Once a popular pastime in America, cricket is returning for the Twenty20 World Cup
The Hindu
Cricket's history in the U.S., from its popularity in the 19th century to its resurgence with Major League Cricket.
Say “silly mid-off” or “deep backward square leg” or “a single to long leg” to the average American and it'll trigger a quizzical look.
Cricket — the so-called “gentlemen’s game” with complex rules, funnily worded fielding positions and matches that go on for five days — is hardly high up in the national consciousness of the United States, adding to the fascination of the Twenty20 World Cup the country is co-hosting with the Caribbean next month.
Yet it wasn’t always this way.
In the mid-19th century, cricket was regarded as something of a popular pastime in the United States.
Brought over by immigrants, it flourished in New York and Philadelphia in particular.

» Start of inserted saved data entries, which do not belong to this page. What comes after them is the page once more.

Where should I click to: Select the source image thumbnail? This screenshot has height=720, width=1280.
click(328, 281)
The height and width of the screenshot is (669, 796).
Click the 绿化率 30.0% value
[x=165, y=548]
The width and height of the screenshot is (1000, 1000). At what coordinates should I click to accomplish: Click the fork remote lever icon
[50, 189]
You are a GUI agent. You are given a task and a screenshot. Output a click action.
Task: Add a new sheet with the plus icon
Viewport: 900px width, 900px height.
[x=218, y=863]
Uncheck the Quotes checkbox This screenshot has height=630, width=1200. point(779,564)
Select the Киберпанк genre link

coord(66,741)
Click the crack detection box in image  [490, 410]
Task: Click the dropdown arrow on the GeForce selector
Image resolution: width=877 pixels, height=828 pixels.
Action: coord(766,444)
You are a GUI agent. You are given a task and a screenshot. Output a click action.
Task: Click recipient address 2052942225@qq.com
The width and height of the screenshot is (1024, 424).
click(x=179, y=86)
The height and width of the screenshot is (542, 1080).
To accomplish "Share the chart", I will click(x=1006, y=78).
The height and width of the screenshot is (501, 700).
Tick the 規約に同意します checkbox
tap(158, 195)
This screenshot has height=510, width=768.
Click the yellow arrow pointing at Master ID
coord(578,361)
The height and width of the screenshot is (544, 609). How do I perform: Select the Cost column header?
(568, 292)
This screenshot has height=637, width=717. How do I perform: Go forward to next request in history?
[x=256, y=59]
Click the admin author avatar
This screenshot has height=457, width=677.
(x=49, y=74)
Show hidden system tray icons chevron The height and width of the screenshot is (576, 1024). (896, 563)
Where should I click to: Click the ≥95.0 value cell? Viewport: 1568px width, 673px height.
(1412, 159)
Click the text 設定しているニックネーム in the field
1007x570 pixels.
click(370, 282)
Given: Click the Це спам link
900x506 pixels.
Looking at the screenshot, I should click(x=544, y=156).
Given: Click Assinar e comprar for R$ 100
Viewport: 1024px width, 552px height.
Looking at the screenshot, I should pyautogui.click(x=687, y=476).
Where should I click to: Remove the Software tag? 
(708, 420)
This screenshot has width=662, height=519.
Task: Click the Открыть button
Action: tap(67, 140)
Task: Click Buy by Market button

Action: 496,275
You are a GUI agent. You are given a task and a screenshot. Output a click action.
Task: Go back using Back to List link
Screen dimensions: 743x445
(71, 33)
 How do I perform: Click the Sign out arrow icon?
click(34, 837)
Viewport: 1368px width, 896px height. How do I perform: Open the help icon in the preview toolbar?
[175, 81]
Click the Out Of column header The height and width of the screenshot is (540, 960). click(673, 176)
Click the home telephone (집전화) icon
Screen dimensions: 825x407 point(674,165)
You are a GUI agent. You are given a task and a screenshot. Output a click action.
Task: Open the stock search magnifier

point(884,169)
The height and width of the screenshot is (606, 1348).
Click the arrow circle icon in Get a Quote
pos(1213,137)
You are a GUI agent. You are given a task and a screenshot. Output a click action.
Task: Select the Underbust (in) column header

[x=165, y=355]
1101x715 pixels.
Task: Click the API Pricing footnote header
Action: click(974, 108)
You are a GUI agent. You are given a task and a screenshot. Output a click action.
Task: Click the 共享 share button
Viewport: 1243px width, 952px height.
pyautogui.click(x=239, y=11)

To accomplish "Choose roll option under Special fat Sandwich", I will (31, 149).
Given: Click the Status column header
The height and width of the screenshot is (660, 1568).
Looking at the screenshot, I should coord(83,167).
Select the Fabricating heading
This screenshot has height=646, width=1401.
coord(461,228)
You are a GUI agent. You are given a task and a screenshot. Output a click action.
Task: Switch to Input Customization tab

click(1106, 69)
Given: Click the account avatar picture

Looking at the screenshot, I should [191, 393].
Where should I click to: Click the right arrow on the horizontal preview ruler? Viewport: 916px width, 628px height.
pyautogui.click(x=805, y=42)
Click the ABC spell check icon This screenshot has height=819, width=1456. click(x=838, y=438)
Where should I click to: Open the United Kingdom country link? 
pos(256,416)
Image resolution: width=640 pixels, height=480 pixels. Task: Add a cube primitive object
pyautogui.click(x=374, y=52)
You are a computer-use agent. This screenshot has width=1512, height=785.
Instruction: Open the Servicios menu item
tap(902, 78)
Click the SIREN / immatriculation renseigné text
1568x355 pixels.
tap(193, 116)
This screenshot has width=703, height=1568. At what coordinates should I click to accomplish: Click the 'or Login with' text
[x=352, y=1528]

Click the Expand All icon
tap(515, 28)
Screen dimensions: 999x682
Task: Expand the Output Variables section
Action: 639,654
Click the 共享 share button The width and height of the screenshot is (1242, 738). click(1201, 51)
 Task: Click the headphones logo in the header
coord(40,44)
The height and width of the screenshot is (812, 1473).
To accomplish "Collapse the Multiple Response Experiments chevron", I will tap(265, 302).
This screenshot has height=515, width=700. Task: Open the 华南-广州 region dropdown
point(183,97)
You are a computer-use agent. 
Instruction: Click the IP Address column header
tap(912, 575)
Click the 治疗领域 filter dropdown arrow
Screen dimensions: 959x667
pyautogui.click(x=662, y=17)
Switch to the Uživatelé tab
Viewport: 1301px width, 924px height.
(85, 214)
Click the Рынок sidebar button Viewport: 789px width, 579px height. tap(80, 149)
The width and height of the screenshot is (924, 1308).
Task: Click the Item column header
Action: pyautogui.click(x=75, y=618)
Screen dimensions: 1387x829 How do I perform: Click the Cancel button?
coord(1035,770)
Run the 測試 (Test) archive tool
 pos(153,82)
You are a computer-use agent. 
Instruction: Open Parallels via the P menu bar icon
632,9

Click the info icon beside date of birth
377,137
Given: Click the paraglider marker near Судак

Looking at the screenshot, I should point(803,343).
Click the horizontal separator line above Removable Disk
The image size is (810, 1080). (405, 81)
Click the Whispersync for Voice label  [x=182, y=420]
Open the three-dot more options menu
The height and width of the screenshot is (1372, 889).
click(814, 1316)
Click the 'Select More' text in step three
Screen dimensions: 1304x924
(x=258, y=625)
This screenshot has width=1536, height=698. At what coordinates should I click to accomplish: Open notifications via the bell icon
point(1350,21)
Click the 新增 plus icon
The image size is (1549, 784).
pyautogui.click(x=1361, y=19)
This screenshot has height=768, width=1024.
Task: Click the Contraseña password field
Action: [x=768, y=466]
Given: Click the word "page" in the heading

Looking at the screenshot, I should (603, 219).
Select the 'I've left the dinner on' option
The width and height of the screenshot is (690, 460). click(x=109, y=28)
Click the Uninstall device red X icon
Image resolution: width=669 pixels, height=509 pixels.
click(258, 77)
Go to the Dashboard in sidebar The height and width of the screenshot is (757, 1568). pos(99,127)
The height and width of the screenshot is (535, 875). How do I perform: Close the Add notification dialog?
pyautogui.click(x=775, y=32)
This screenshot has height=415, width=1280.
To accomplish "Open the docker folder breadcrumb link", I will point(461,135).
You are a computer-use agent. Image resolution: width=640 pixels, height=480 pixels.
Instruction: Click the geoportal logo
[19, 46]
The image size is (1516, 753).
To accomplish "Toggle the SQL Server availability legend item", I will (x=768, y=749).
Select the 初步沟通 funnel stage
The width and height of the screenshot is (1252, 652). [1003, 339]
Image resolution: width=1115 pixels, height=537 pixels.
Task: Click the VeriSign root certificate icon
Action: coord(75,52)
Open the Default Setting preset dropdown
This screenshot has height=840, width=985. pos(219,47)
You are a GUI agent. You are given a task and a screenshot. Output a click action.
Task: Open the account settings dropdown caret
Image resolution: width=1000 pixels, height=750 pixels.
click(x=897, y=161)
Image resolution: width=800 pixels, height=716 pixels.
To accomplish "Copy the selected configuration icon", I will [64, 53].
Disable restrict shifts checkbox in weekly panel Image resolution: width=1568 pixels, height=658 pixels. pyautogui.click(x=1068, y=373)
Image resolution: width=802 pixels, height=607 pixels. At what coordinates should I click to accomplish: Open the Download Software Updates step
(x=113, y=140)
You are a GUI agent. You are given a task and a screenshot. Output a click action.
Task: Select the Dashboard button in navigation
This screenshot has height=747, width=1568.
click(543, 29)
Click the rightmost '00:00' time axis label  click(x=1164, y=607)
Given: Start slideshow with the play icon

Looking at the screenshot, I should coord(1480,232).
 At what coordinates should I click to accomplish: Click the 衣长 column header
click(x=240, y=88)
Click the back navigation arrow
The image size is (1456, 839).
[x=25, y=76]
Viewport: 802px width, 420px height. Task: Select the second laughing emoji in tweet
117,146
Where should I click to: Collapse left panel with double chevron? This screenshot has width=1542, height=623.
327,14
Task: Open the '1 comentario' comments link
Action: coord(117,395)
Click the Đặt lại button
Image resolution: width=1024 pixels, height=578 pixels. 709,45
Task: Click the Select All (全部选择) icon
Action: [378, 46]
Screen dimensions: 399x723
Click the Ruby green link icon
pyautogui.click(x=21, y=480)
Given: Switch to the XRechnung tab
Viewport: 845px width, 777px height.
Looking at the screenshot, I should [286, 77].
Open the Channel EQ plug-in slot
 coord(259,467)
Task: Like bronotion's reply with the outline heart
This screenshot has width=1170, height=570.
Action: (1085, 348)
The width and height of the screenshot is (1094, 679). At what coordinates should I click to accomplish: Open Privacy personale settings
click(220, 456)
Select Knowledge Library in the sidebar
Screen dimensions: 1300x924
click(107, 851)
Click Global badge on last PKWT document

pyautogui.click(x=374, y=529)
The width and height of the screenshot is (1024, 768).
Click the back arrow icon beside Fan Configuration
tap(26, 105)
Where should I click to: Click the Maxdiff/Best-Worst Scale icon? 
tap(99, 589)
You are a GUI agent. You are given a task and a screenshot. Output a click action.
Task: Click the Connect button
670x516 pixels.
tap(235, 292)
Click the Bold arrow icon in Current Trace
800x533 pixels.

Indeed, the first ever international cricket match — between the United States and Canada — was played in the Big Apple in 1844, and touring teams from England crossed the Atlantic to play.
By the time of the Civil War in the 1860s, baseball had become the dominant bat-and-ball game in the States and cricket was tailing off, becoming instead a sport that took a deeper hold in British colonies in Asia and the Caribbean.
“Baseball — at that time called ‘the lightning sport,’ though it became, for many, too stodgy and slow — could be played in two to three hours, which suited the hasty American temperament,” John Thorn, the official historian for Major League Baseball, told The Associated Press. “Cricket continued as the preferred sport of gentleman, but baseball became the democratic ideal.”